Use these metrics to answer: Which container consumes the most CPU? Is a Mule Runtime application running out of memory? Is a container generating abnormal disk I/O?


Summary: When to Use Each Source


QuestionSource
Is the Docker daemon running normally?Docker Engine
How many containers are running?Docker Engine
Are health checks passing?Docker Engine
How much CPU does this Mule app use?cAdvisor
Is this container close to its memory limit?cAdvisor
Which container is generating the most network traffic?cAdvisor


Useful PromQL Queries

Here are some useful queries we can use in the Prometheus UI or in Grafana dashboards.


Count running containers:

engine_daemon_container_states_containers{state="running"}


CPU usage rate per container (last 5 minutes):

rate(container_cpu_usage_seconds_total[5m])


Memory working set per container (in MB):

container_memory_working_set_bytes / 1024 / 1024


Network receive rate per container (bytes per second):

rate(container_network_receive_bytes_total[5m])


Containers with failed health checks:

increase(engine_daemon_health_checks_failed_total[10m]) > 0


Complete Prometheus Configuration

Here is our full prometheus.yml with both scrape jobs:

global:
scrape_interval: 15s
evaluation_interval: 15s

scrape_configs:

# Linux host metrics (from previous post)
- job_name: 'node'
static_configs:
- targets: ['[EXTERNAL_SERVER_IP]:9100']

# Docker Engine daemon metrics
- job_name: 'docker'
static_configs:
- targets: ['[DOCKER_HOST_IP]:9323']

# Per-container metrics via cAdvisor
- job_name: 'cadvisor'
scrape_interval: 10s
static_configs:
- targets: ['[DOCKER_HOST_IP]:8080']

 

We set scrape_interval: 10s on the cAdvisor job. Container metrics change quickly. A shorter interval gives us finer-grained data for alerting.


What’s Next?

We now collect metrics from Linux hosts, Docker Engine, and individual containers. That covers the single-host case.
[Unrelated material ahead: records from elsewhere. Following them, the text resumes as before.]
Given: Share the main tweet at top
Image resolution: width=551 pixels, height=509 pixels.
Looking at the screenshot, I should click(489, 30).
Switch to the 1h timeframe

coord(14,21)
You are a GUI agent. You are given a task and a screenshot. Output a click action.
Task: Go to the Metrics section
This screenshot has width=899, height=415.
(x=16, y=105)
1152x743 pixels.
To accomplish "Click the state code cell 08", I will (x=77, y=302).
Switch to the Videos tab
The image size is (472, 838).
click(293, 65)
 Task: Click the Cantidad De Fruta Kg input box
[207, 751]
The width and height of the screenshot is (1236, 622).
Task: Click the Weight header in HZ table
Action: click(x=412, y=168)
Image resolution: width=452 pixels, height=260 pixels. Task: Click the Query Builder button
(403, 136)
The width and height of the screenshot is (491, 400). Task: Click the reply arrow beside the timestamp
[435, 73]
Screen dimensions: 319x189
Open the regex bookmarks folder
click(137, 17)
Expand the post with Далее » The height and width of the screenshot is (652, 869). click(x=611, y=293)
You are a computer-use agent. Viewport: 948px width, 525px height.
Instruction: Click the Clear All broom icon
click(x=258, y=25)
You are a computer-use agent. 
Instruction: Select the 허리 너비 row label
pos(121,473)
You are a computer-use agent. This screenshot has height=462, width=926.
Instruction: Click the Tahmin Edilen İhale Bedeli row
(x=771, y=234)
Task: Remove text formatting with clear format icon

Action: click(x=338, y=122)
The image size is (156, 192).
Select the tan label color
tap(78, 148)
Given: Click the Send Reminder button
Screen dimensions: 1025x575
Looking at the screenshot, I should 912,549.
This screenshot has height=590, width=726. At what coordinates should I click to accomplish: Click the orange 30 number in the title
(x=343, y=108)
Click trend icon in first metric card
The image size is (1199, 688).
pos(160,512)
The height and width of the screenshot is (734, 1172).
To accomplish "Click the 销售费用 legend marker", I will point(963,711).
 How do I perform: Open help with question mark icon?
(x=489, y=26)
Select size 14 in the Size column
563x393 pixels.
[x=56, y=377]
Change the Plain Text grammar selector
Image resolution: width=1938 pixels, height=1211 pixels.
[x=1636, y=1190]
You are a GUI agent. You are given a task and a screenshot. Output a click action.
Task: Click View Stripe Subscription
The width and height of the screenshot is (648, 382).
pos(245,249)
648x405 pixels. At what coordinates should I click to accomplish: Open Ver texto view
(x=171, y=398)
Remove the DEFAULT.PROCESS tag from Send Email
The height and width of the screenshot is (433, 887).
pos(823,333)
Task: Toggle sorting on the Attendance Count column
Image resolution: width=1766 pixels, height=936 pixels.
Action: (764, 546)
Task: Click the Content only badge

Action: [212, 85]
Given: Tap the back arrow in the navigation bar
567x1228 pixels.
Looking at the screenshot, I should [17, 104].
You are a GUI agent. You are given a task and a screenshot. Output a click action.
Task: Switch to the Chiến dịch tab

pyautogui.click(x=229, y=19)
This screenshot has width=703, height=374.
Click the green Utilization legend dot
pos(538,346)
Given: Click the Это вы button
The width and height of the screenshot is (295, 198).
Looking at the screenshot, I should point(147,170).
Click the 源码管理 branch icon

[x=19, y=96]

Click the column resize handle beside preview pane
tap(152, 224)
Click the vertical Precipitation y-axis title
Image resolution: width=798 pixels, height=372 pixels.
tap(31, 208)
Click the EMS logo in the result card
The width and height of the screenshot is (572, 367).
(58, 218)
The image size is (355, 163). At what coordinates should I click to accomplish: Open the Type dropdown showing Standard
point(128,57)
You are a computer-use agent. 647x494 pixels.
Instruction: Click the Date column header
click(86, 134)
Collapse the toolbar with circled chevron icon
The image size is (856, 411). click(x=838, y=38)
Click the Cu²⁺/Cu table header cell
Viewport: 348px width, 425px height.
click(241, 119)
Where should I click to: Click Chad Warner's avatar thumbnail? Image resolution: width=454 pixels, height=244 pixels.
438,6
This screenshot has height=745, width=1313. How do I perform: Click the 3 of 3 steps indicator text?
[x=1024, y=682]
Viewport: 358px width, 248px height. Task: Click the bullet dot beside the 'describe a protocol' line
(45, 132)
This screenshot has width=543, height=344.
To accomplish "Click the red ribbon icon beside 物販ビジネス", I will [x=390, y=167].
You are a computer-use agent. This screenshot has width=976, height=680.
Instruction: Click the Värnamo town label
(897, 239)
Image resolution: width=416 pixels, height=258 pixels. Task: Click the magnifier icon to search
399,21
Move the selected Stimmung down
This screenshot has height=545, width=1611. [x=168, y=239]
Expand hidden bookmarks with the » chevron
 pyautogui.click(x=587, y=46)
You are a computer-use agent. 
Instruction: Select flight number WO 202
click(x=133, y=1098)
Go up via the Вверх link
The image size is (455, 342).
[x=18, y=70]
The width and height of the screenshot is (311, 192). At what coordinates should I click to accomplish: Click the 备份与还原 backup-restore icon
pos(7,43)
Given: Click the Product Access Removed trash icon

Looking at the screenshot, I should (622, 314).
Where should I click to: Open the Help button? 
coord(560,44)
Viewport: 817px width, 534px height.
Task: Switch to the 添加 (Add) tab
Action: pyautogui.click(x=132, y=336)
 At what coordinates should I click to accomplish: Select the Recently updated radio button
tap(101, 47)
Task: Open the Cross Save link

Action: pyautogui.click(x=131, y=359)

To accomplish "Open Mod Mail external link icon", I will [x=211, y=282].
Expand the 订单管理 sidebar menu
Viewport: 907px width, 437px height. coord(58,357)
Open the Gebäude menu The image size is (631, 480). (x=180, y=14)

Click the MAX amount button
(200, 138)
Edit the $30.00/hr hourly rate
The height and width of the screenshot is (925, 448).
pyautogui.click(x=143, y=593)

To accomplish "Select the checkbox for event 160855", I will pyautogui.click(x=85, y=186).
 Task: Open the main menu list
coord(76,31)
But MuleSoft Runtime Fabric and production MuleSoft deployments run on Kubernetes. Kubernetes adds layers: nodes, pods, namespaces, and the control plane. Each layer produces its own metrics.

In the next posts in this series, we’ll go deeper and see How to Monitor Kubernetes with Prometheus. That will be a solid foundation to start monitoring Runtime Fabric deployments.

Summary

We covered the full picture of container monitoring with Prometheus.
  • Docker Engine metrics expose daemon health on port 9323. We enable them by editing /etc/docker/daemon.json.
  • cAdvisor exposes per-container resource metrics on port 8080. We run it as a privileged container with host mounts.
  • Both sources serve different purposes. Docker Engine answers platform questions. cAdvisor answers application questions.
  • We add both as scrape targets in prometheus.yml and query them with PromQL.
Container visibility is not optional for production MuleSoft deployments. We cannot fix what we cannot see.